# [ОТРЫВОК]
Наверное, это стало одним из самых болезненных переживаний — потерять профессию, свой участок, «своих» детей (а выучить и запомнить 1,5 тысячи детей, запомнить, на кого обращать особое внимание — большой труд). Правда, было очень обидно и очень жаль, что так мы с ними расстались. Да и участок передать было просто некому, все и так загружены выше крыши.
Помню, в последний рабочий день бегала по поликлинике с двумя десятками карточек «хронических» детей и искала, кому рассказать, на что обратить внимание, какие схемы мы начали. И вот я уже уезжаю, а непонятно, кому это объяснять, кто возьмет участок — участковой медсестре рассказала, что смогла.
«Выучить польский за полгода? Да без вариантов, мне ведь работать надо!»
Со стороны, порой, кажется, что Мая с неизменной уверенностью и оптимизмом преодолевает все трудности на пути, успевая и за детьми присматривать, и быт налаживать, и решать вопросы с легализацией. Конечно, только кажется. Да, она оптимистка, но необходимость быть сильной такая же вынужденная, как отъезд из Беларуси. «А какие варианты?» — смеется в ответ Мая.
— Все удивляются: а как ты так быстро оформила все документы? Потому что я на стрессе бегаю и занимаюсь этим с утра до вечера. Пришло письмо на международную защиту — через час все оформила и отослала обратное письмо с заявлением на карту побыта.
Мы с февраля в Польше, я не получаю никакого пособия, и хотя все здесь покупаю бэушное — мебель, технику для дома, — все равно деньги, отложенные на несколько месяцев, заканчиваются стремительно, прямо утекают. Подтвержу я диплом в октябре, и без карты побыта ни пособие по уходу за Евой, никаких других важных вещей нельзя сделать.
Поэтому я стараюсь делать все как можно быстрее. Выучить польский за полгода? Да без вариантов, мне ведь работать надо!
С белорусами Белостока Мая общается часто — «просто так само складывается, знакомишься с одним человеком, другим, третьим — и это все белорусы».
— Моя любимая история — написал молодой человек запрос на дружбу, я откликнулась, но подумала: а что у нас общего? Оказывается, они с девушкой тоже из Бобруйска и решили, что это достаточный повод, чтобы находить своих, объединяться и помогать друг другу: подсказывать, где есть бесплатные курсы, помогать при перевозке мебели или других крупногабаритных вещей, подсказывать с оформлением документов.

# [УСЛОВИЕ ЗАДАНИЯ]
Продолжите отрывок о жизни Маи в Польше после переезда из Беларуси, начав сразу после его последнего предложения.

# [ИЗВЛЕЧЕННЫЕ ДАННЫЕ]
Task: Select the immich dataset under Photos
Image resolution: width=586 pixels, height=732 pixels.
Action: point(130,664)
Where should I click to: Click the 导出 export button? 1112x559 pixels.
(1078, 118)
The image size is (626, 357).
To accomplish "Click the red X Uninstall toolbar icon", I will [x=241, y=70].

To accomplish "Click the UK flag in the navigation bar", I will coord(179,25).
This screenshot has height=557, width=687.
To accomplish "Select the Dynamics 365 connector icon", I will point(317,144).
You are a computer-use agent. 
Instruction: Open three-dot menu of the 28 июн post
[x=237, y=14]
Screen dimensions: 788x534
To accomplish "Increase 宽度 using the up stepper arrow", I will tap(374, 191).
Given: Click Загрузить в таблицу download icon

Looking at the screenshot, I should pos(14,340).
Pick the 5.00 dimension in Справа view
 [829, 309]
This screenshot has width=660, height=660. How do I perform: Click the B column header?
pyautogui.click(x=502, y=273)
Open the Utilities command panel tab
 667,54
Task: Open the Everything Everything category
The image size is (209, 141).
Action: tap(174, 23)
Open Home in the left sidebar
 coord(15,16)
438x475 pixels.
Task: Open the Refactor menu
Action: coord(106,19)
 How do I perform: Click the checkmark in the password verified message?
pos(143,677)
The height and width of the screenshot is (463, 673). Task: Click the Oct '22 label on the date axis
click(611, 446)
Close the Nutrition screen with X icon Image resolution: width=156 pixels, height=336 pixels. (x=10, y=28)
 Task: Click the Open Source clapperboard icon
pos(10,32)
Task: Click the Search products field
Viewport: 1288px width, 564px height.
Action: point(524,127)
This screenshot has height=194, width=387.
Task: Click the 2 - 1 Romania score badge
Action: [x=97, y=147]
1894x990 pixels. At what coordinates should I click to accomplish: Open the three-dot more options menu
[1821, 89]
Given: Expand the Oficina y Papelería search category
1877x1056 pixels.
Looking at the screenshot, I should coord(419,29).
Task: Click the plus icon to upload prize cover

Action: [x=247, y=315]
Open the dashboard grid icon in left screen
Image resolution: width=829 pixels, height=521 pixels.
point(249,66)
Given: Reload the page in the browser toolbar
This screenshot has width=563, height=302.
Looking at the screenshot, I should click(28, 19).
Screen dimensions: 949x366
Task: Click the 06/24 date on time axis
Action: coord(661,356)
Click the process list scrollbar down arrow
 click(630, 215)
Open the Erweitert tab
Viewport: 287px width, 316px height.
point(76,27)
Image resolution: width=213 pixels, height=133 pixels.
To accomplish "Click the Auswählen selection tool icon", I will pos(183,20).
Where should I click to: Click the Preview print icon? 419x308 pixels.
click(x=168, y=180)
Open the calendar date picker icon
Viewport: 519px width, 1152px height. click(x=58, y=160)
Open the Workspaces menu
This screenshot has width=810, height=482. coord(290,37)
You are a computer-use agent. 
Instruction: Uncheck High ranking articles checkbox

# [ОТВЕТ К ЗАДАНИЮ]
Еду за микроволновкой в другой район города, по пути звонит этот парень из Бобруйска, спрашиваю, поможешь дотащить — отвечает, да, конечно. Я сейчас активно общаюсь с бобруйчанами, и мне очень нравится этот их подход объединения с земляками. И так же вышло со знакомыми по Белорусскому дому: кто-то помог починить мебель, кто-то сыну «поднастроил» бэушный велосипед — так как-то и получается.
— Сложно строить планы, когда не понимаешь, что будет завтра или через месяц. О чем больше всего сейчас мечтаете?
— Хочу подтвердить медицинский диплом, начать работать в Польше врачом и получать польскую врачебную зарплату. Божечки мои, никогда в жизни я столько не зарабатывала, сколько врачам тут платят, — грустно улыбается Мая, — не переставала экономить, чтобы впритык дожить до зарплаты. Моя мама, всю жизнь работающая врачом в Казахстане, тоже никогда столько не зарабатывала.
Просто шок нереальный: здесь врачи зарабатывают больше, чем в Беларуси айтишники! О таком финансовом благополучии, когда можно не бояться, что будет завтра, жить и даже что-то откладывать, очень мечтается.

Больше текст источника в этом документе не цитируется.